▶ **Your task**: Repeat the records below exactly as they appear.

Collection entries

○ ○ ○ ○ ○

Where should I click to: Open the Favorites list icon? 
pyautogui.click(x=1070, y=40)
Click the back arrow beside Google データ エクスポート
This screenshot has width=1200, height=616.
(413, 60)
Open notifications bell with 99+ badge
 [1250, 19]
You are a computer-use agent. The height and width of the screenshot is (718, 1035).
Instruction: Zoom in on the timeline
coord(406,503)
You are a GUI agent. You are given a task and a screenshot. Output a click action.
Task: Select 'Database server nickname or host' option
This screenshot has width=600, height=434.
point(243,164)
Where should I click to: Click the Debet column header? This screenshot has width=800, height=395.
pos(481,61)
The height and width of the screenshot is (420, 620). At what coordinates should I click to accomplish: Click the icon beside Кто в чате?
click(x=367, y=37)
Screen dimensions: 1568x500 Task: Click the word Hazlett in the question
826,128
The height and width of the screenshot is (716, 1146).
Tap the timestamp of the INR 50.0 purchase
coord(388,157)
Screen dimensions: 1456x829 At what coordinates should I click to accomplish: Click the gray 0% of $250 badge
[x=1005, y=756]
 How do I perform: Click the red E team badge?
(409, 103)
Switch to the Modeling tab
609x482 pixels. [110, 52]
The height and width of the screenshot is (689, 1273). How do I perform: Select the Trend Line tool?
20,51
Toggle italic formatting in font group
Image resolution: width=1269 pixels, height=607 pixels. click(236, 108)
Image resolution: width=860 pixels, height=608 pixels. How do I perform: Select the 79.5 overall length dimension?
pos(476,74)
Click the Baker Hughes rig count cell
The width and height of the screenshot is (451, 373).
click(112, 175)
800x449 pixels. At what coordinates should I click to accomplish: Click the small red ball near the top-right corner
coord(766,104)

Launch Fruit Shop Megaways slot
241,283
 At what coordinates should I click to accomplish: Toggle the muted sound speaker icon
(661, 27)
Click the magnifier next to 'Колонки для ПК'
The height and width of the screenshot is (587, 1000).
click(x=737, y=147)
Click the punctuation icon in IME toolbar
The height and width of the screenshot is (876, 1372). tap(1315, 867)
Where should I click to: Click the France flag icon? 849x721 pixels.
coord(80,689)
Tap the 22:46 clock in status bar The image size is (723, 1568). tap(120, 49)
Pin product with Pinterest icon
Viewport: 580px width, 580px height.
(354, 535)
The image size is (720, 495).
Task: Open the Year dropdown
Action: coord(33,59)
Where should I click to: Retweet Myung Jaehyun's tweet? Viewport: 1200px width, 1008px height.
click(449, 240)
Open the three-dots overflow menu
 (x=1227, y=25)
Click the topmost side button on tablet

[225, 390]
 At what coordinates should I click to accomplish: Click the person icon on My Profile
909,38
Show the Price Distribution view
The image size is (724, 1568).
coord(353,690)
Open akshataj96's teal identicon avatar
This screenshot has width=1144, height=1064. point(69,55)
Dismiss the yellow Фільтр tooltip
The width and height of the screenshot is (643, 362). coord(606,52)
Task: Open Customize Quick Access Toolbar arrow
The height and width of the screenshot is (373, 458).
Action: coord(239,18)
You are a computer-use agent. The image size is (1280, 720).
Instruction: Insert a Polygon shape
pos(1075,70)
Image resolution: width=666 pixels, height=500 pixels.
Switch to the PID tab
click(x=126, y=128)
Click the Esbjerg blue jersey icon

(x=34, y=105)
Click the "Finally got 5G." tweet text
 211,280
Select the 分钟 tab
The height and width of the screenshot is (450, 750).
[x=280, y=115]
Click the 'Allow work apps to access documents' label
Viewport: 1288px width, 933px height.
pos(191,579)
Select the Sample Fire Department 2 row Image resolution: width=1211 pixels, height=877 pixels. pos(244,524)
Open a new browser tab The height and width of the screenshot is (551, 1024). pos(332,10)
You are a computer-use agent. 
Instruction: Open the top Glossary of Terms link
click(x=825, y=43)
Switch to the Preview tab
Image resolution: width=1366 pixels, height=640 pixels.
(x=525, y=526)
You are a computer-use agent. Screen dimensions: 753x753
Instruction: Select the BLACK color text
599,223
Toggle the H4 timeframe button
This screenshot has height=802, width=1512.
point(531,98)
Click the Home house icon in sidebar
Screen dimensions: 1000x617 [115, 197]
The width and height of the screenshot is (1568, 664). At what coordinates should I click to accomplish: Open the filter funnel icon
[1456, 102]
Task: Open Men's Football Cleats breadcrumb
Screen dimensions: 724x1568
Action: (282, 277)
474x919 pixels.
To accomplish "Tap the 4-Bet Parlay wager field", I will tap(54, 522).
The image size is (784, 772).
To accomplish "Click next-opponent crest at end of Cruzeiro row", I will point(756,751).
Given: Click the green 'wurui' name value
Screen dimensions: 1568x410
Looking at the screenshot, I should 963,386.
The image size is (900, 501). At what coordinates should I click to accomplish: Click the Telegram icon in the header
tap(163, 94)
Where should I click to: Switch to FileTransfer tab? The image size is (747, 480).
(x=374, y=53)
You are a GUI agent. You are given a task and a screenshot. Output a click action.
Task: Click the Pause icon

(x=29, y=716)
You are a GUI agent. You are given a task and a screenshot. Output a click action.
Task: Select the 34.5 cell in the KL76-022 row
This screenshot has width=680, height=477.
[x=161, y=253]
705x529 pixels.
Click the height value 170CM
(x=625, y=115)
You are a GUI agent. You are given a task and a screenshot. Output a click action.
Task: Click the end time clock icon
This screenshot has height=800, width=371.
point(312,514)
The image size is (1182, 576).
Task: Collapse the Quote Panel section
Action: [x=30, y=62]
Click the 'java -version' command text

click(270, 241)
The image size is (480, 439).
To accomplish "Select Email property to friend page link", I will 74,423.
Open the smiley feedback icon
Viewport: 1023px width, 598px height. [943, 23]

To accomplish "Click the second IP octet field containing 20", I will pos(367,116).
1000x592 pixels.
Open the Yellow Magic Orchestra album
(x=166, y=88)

○ ○ ○ ○ ○

▶ **Reply**:
Where should I click to: Open the Favorites list icon? 
pyautogui.click(x=1070, y=40)
Click the back arrow beside Google データ エクスポート
This screenshot has width=1200, height=616.
(413, 60)
Open notifications bell with 99+ badge
 [1250, 19]
You are a computer-use agent. The height and width of the screenshot is (718, 1035).
Instruction: Zoom in on the timeline
coord(406,503)
You are a GUI agent. You are given a task and a screenshot. Output a click action.
Task: Select 'Database server nickname or host' option
This screenshot has width=600, height=434.
point(243,164)
Where should I click to: Click the Debet column header? This screenshot has width=800, height=395.
pos(481,61)
The height and width of the screenshot is (420, 620). At what coordinates should I click to accomplish: Click the icon beside Кто в чате?
click(x=367, y=37)
Screen dimensions: 1568x500 Task: Click the word Hazlett in the question
826,128
The height and width of the screenshot is (716, 1146).
Tap the timestamp of the INR 50.0 purchase
coord(388,157)
Screen dimensions: 1456x829 At what coordinates should I click to accomplish: Click the gray 0% of $250 badge
[x=1005, y=756]
 How do I perform: Click the red E team badge?
(409, 103)
Switch to the Modeling tab
609x482 pixels. [110, 52]
The height and width of the screenshot is (689, 1273). How do I perform: Select the Trend Line tool?
20,51
Toggle italic formatting in font group
Image resolution: width=1269 pixels, height=607 pixels. click(236, 108)
Image resolution: width=860 pixels, height=608 pixels. How do I perform: Select the 79.5 overall length dimension?
pos(476,74)
Click the Baker Hughes rig count cell
The width and height of the screenshot is (451, 373).
click(112, 175)
800x449 pixels. At what coordinates should I click to accomplish: Click the small red ball near the top-right corner
coord(766,104)

Launch Fruit Shop Megaways slot
241,283
 At what coordinates should I click to accomplish: Toggle the muted sound speaker icon
(661, 27)
Click the magnifier next to 'Колонки для ПК'
The height and width of the screenshot is (587, 1000).
click(x=737, y=147)
Click the punctuation icon in IME toolbar
The height and width of the screenshot is (876, 1372). tap(1315, 867)
Where should I click to: Click the France flag icon? 849x721 pixels.
coord(80,689)
Tap the 22:46 clock in status bar The image size is (723, 1568). tap(120, 49)
Pin product with Pinterest icon
Viewport: 580px width, 580px height.
(354, 535)
The image size is (720, 495).
Task: Open the Year dropdown
Action: coord(33,59)
Where should I click to: Retweet Myung Jaehyun's tweet? Viewport: 1200px width, 1008px height.
click(449, 240)
Open the three-dots overflow menu
 (x=1227, y=25)
Click the topmost side button on tablet

[225, 390]
 At what coordinates should I click to accomplish: Click the person icon on My Profile
909,38
Show the Price Distribution view
The image size is (724, 1568).
coord(353,690)
Open akshataj96's teal identicon avatar
This screenshot has width=1144, height=1064. point(69,55)
Dismiss the yellow Фільтр tooltip
The width and height of the screenshot is (643, 362). coord(606,52)
Task: Open Customize Quick Access Toolbar arrow
The height and width of the screenshot is (373, 458).
Action: coord(239,18)
You are a computer-use agent. The image size is (1280, 720).
Instruction: Insert a Polygon shape
pos(1075,70)
Image resolution: width=666 pixels, height=500 pixels.
Switch to the PID tab
click(x=126, y=128)
Click the Esbjerg blue jersey icon

(x=34, y=105)
Click the "Finally got 5G." tweet text
 211,280
Select the 分钟 tab
The height and width of the screenshot is (450, 750).
[x=280, y=115]
Click the 'Allow work apps to access documents' label
Viewport: 1288px width, 933px height.
pos(191,579)
Select the Sample Fire Department 2 row Image resolution: width=1211 pixels, height=877 pixels. pos(244,524)
Open a new browser tab The height and width of the screenshot is (551, 1024). pos(332,10)
You are a computer-use agent. 
Instruction: Open the top Glossary of Terms link
click(x=825, y=43)
Switch to the Preview tab
Image resolution: width=1366 pixels, height=640 pixels.
(x=525, y=526)
You are a computer-use agent. Screen dimensions: 753x753
Instruction: Select the BLACK color text
599,223
Toggle the H4 timeframe button
This screenshot has height=802, width=1512.
point(531,98)
Click the Home house icon in sidebar
Screen dimensions: 1000x617 [115, 197]
The width and height of the screenshot is (1568, 664). At what coordinates should I click to accomplish: Open the filter funnel icon
[1456, 102]
Task: Open Men's Football Cleats breadcrumb
Screen dimensions: 724x1568
Action: (282, 277)
474x919 pixels.
To accomplish "Tap the 4-Bet Parlay wager field", I will tap(54, 522).
The image size is (784, 772).
To accomplish "Click next-opponent crest at end of Cruzeiro row", I will point(756,751).
Given: Click the green 'wurui' name value
Screen dimensions: 1568x410
Looking at the screenshot, I should 963,386.
The image size is (900, 501). At what coordinates should I click to accomplish: Click the Telegram icon in the header
tap(163, 94)
Where should I click to: Switch to FileTransfer tab? The image size is (747, 480).
(x=374, y=53)
You are a GUI agent. You are given a task and a screenshot. Output a click action.
Task: Click the Pause icon

(x=29, y=716)
You are a GUI agent. You are given a task and a screenshot. Output a click action.
Task: Select the 34.5 cell in the KL76-022 row
This screenshot has width=680, height=477.
[x=161, y=253]
705x529 pixels.
Click the height value 170CM
(x=625, y=115)
You are a GUI agent. You are given a task and a screenshot. Output a click action.
Task: Click the end time clock icon
This screenshot has height=800, width=371.
point(312,514)
The image size is (1182, 576).
Task: Collapse the Quote Panel section
Action: [x=30, y=62]
Click the 'java -version' command text

click(270, 241)
The image size is (480, 439).
To accomplish "Select Email property to friend page link", I will 74,423.
Open the smiley feedback icon
Viewport: 1023px width, 598px height. [943, 23]

To accomplish "Click the second IP octet field containing 20", I will pos(367,116).
1000x592 pixels.
Open the Yellow Magic Orchestra album
(x=166, y=88)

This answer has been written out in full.